Polity: Japan opposes, sinks NZ-style TPP

Reposted from Polity.

Here are some excerpts from an excellent Tracy Watkins piece on Stuff today:

Prime Minister John Key and his Japanese counterpart Shinzo Abe may sound like they are speaking the same language on trade, even if they remain miles apart on the other hot potato in the relationship, whaling.

But in reality, the gap between them may be almost as wide on both fronts…

Ahead of yesterday’s meeting, Key had suggested that if Japan’s inclusion in the TPP threatened the goal of achieving a tariff-free Asia Pacific trading bloc it should be excluded.

Abe issued a pointed reminder at the start of his press conference in Auckland yesterday that Japan is the world’s third largest economic power.
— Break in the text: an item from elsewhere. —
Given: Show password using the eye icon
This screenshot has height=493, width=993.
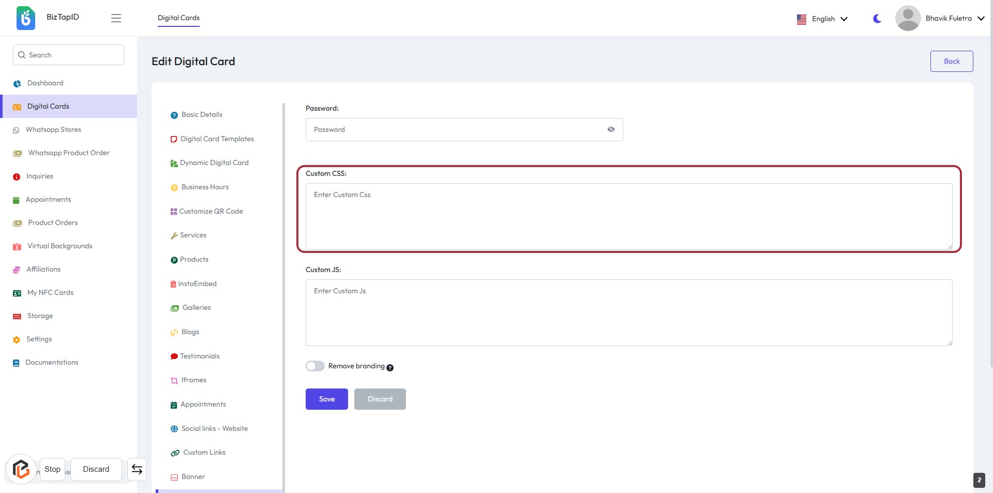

As such, its inclusion gives the TPP a “strategic” edge, without which the ambitious trade agreement is unlikely to get over the line with the United States. The sub-text was that Japan gets to call the shots, not New Zealand.

Key’s reference to New Zealand being prepared to show some patience over the thorny issue of tariffs was an acknowledgement of that fact.

It also suggests that Abe’s stated desire for a comprehensive and high-quality agreement does not come without strings and that it will fall well short of New Zealand’s ideal for a “comprehensive” agreement.

And therein lies the rub. As I have posted before, New Zealand has almost no leverage in 21st century trade talks, partly because of our size and party because we gave away almost all our bargaining chips in the 1980s and 1990s. The “unilateral tariff reductions” of that time may have helped the theory-driven trade negotiators sleep easier, but they did nothing to help the next generation of negotiators get anything done.

The 12 country TPP is better thought of now as a bilateral US/Japan deal with as many hangers on as would like to hang on. The trapping are still of a 12 country deal, of course. But these things always end up with a small club huddled in a smoke-filled room, while the others sit outside in the cold. The TPP club is Barack, Shinzo, and nobody else. That’s realpolitik.